What this task involves> Please list each quality named in the summary sentence beginning "These are the qualities that make Thomas an apostle for all seasons" in the text on the apostle Thomas below.

Source excerpt>
Do you hear echoes of Thomas?  Does it sound like us?

In the resurrection we are, after all, dealing with a collision of worlds: a world of space, time, energy and mass; and a world beyond those qualities, a spiritual reality that we could say provides the infrastructure upon which the world of our daily experience is built.  These worlds interpenetrate each other with surprising frequency, as our scriptures and indeed the beliefs of all the world’s religions attest. 

The Christian claim is that the very Author of all worlds entered our world for a time, was known to a circle of followers, was killed by the power brokers of this world, and triumphed over death to proclaim the start of a New Creation.  Small wonder that we, like Thomas, want to see it and touch it before declaring it!

Having said this, let’s look at several qualities in Thomas that make him an Apostle for all ages, including our own.

First, Thomas is unflinchingly honest.  He will not be taken in by rumor and wishful thinking, and that is a good personal quality.  He does not patronize his friends, but tells them his doubts and reservations.  He holds on to his own integrity, reasoning, perhaps, that if Christ was raised, he would at some point appear to him, but if Christ was not raised, honesty required him to accept the terrible truth.  We can learn from that.

Thomas stayed a part of the infant Christian fellowship in spite of his doubts.  During that week of doubt he must have held some choice opinions about the truthfulness, the stability, even the character of some of his fellow disciples. 

Peter?  That denying hypocrite! 

Mary Magdalene?  I always knew she had a crush on him! 

John?  He’s nothing but a kid.

That’s how we’d likely see it, and that seems to be how Thomas saw it.  But whatever his opinions may have been, Thomas stayed part of the community.  He didn’t let his doubts, and perhaps his judgments, be an excuse to abandon his friends, and walk away from them.  We can learn from that.

Third, when the proof he demanded came in the most dramatic form imaginable, Thomas’ honesty kept him from getting stuck in his pride.  He set a high standard, but when that standard was met he didn’t change it to stay ahead of the reality.  He didn’t require one more proof, then another, and another, never counting anything quite sufficient.  Setting a high bar of proof, he knew when enough was enough.  We can learn from that.

Last, once Thomas was convinced, his great honesty, strength and integrity were given wholeheartedly to the cause of Christ.  He went right to work, and by the most ancient traditions his ministry was prodigious.  When European explorers reached the southwest coast of India the missionaries among them were amazed to find indigenous Christian churches that dated their founding to the missionary work of this apostle who arrived some fifteen centuries earlier.  Thomas recognized that belief is not an end in itself, but must issue in service to the world in the name of Jesus. We can learn from that.

These are the qualities that make Thomas an apostle for all seasons: unflinching honesty, unwavering devotion to the Christian community, even when he thought them wrong, humility to recognize and acknowledge when he was wrong and, once convinced, the determination to carry the new faith to the ends of the known world.  A man for all seasons, all places and all eras.

Howard MacMullen
© May, 2012


1 comment:

  1. Thank you for this one. Thomas is one of my favorites! Peter too, denied him three times! and Saul the persecutor turned propagator. and yet He loved them! It gives me hope that He loves me too! But, I haven't stayed with the community like Thomas. I wonder if the community betrayed him if we would still have the same story? I just pray he love me as screwed up as I am?

Data rows>

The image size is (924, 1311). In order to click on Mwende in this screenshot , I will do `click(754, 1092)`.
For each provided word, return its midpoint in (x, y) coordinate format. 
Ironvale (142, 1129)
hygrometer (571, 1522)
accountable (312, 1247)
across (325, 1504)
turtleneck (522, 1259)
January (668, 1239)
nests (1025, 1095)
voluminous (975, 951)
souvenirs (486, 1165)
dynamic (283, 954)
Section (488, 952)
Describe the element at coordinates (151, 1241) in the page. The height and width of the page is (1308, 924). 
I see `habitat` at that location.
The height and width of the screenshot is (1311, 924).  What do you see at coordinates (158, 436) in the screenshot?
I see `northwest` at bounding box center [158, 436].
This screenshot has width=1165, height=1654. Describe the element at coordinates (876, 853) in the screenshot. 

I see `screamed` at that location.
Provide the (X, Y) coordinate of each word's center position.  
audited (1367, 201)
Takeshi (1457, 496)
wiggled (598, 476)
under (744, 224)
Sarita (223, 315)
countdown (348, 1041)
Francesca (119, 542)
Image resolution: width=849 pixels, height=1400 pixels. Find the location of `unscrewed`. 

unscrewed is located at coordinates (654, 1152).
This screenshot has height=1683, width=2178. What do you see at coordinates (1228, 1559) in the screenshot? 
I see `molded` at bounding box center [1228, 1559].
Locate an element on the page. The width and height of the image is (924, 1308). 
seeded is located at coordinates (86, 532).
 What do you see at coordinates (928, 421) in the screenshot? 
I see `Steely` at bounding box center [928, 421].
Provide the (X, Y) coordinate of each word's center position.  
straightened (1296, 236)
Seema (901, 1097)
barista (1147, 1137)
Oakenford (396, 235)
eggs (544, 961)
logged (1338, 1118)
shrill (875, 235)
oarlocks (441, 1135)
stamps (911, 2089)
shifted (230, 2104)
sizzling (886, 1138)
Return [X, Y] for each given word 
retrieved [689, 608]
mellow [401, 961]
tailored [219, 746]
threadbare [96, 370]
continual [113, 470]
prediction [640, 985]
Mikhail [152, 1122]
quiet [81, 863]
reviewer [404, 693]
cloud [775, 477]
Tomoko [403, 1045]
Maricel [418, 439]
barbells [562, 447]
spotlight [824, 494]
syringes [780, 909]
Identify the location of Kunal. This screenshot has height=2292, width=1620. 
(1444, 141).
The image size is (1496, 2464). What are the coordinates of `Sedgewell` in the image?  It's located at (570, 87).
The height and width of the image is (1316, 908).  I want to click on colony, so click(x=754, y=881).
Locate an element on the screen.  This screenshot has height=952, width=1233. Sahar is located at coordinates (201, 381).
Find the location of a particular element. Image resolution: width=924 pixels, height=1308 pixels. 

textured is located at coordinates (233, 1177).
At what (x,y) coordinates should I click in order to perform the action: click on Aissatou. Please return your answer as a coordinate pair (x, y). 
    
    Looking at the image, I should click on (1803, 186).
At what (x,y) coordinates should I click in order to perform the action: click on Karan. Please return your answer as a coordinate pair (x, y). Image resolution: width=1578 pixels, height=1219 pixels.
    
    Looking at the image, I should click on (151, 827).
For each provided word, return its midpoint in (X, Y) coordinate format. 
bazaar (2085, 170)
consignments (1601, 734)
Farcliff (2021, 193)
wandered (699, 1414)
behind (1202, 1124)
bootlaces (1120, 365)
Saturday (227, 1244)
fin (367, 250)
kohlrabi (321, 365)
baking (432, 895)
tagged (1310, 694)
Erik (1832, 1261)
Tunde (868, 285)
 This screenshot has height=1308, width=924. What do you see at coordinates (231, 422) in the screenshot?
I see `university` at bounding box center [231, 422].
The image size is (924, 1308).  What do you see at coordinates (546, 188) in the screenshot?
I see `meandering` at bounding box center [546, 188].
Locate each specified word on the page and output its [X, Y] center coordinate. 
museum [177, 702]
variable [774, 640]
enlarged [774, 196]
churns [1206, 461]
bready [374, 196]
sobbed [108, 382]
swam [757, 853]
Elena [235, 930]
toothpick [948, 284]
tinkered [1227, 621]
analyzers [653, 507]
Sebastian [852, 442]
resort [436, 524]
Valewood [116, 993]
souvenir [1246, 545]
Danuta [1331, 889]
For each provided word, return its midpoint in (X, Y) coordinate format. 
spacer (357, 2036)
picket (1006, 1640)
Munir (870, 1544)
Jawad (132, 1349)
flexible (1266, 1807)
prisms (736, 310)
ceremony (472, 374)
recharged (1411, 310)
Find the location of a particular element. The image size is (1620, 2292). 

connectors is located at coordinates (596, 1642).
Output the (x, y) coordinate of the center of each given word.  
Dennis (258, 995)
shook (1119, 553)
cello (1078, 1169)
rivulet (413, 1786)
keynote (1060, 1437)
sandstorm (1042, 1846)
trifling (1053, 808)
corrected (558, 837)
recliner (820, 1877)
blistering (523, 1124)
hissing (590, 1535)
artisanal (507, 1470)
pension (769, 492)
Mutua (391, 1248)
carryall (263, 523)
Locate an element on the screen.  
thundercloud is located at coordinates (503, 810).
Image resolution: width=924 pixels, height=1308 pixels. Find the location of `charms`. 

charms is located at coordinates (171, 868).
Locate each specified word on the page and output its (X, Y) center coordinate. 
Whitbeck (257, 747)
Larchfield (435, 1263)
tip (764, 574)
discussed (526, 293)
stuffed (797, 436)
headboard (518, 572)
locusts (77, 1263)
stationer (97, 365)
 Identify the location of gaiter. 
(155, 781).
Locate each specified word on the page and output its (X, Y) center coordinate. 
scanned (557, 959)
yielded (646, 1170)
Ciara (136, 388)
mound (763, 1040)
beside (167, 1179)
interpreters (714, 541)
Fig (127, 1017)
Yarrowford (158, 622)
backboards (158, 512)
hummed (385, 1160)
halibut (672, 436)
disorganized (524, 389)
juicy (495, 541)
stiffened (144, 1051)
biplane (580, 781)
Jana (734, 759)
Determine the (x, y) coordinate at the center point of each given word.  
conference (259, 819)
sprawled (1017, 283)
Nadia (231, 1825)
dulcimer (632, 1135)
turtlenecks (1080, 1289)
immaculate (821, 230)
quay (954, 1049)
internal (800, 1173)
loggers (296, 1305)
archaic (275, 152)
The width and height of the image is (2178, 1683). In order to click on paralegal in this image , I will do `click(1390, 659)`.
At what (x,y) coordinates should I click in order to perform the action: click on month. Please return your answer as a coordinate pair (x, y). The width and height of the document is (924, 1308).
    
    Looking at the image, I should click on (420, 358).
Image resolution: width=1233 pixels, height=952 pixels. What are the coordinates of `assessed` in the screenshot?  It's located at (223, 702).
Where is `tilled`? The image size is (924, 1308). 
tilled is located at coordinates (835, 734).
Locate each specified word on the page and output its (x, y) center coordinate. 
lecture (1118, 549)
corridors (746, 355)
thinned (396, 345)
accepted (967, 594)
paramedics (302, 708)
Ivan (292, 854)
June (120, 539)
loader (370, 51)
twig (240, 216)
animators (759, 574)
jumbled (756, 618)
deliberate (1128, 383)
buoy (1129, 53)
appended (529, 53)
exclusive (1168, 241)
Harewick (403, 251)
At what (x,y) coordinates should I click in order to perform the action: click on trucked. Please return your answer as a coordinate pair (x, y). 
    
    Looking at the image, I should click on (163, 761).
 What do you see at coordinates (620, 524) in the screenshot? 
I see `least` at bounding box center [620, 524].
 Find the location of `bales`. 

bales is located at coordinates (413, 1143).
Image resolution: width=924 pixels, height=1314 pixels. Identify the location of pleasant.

Problem solution>
- Unflinching honesty
- Unwavering devotion to the Christian community, even when he thought them wrong
- Humility to recognize and acknowledge when he was wrong
- Once convinced, the determination to carry the new faith to the ends of the known world